Writing the A/E segment table

# Portfolio-level result
ae_rows = [{
    "run_date":      RUN_DATE,
    "model_name":    MODEL_NAME,
    "current_date":  CURRENT_DATE,
    "segment":       "portfolio",
    "segment_value": "all",
    "ae_ratio":      float(ae_portfolio.ratio),
    "ci_lower":      float(ae_portfolio.ci_lower),
    "ci_upper":      float(ae_portfolio.ci_upper),
    "actual":        float(actual_cur.sum()),
    "expected":      float(expected_cur.sum()),
    "traffic_light": ae_portfolio.traffic_light,
}]

ae_df = spark.createDataFrame([Row(**r) for r in ae_rows])

(
    ae_df
    .write
    .format("delta")
    .mode("append")
    .option("mergeSchema", "true")
    .saveAsTable(TABLES["ae_results"])
)

print(f"A/E results written to {TABLES['ae_results']}")

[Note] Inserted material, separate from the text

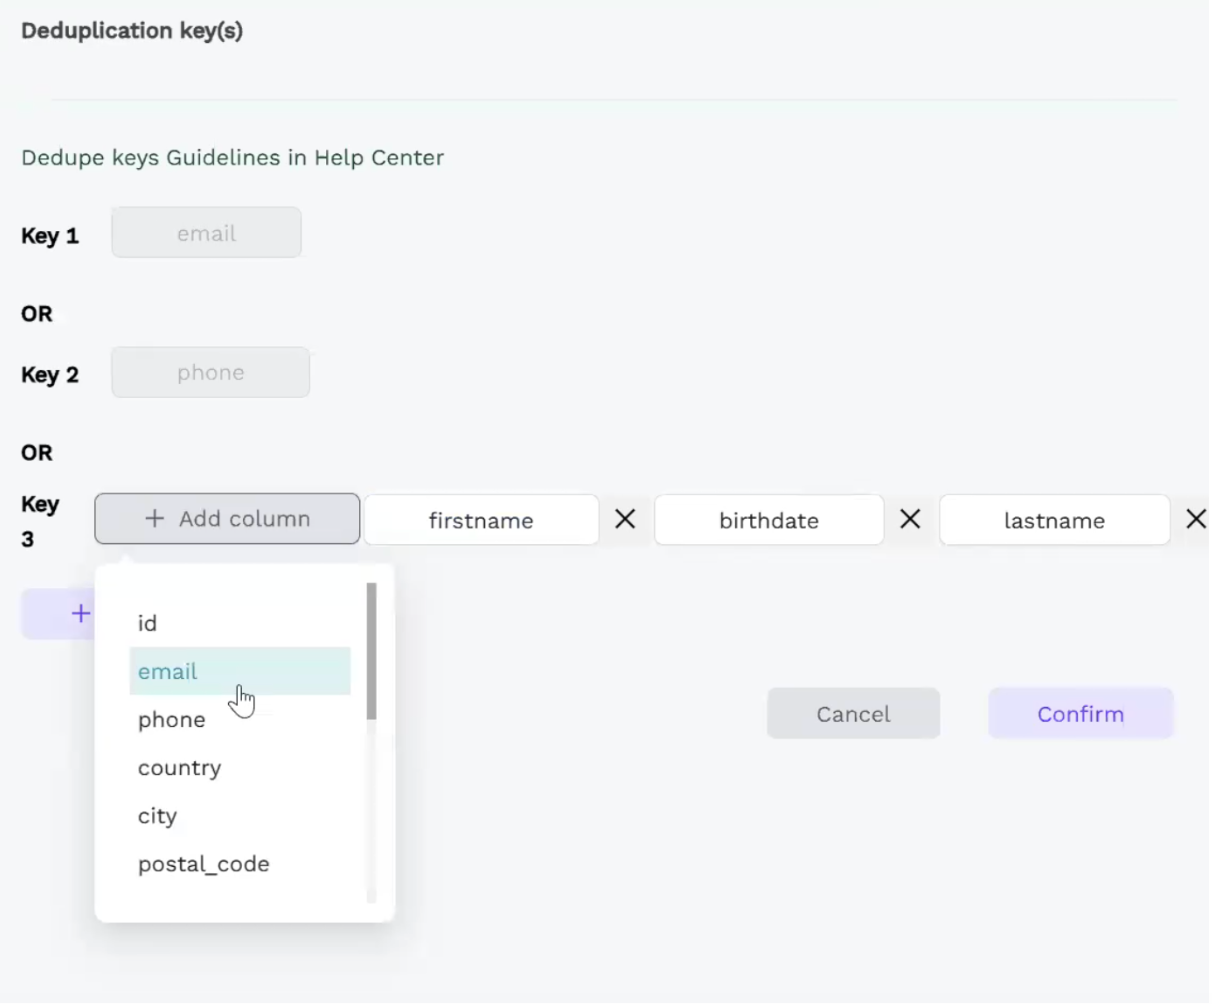Click the Key 2 phone field
This screenshot has height=1004, width=1212.
(210, 372)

Querying the monitoring trend

Once you have several months of data, query the trend directly from the notebook:

# Show the last 12 months of portfolio A/E
trend_query = f"""
SELECT
    current_date,
    ae_ratio,
    ae_ci_lower,
    ae_ci_upper,
    overall_traffic_light,
    psi_score,
    gini_cur
FROM {TABLES["monitoring_log"]}
WHERE model_name = '{MODEL_NAME}'
ORDER BY current_date DESC
LIMIT 12
"""

trend_df = spark.sql(trend_query)
trend_df.show()

Or in Polars if you prefer:

trend_pl = pl.from_pandas(trend_df.toPandas())
print(trend_pl)

Using Delta time travel to audit historical reports

Delta stores every version of the table. To see what the monitoring log looked like after the run from a specific date, use the VERSION AS OF syntax:

SELECT *
FROM main.motor_monitoring.monitoring_log
VERSION AS OF 3
WHERE model_name = 'motor_frequency_catboost'

Or to query as of a specific timestamp:

SELECT *
FROM main.motor_monitoring.monitoring_log
TIMESTAMP AS OF '2024-03-01'

This is your audit trail. If a regulator asks "what did your monitoring show in March 2024?", you can reproduce the exact state of the table as it existed on that date. This is the governance argument for using Delta rather than a flat CSV log.

VACUUM and retention

By default, Delta retains the transaction log for 30 days and keeps physically deleted data files for 7 days before VACUUM removes them. For a monitoring log, you want at least 7 years of history (broadly consistent with FCA record-keeping requirements). You need to set both retention properties: deletedFileRetentionDuration controls how long data files are retained after deletion, and logRetentionDuration controls how long the transaction log is kept — and it is the log that enables time travel. Without setting logRetentionDuration, time travel fails after 30 days even if the data files are still present.

spark.sql(f"""
    ALTER TABLE {TABLES["monitoring_log"]}
    SET TBLPROPERTIES (
        'delta.deletedFileRetentionDuration' = 'interval 7 years',
        'delta.logRetentionDuration'         = 'interval 7 years'
    )
""")

print("Retention policy set to 7 years.")

This ensures you can time-travel to any point in the past 7 years, which covers any reasonable regulatory review window.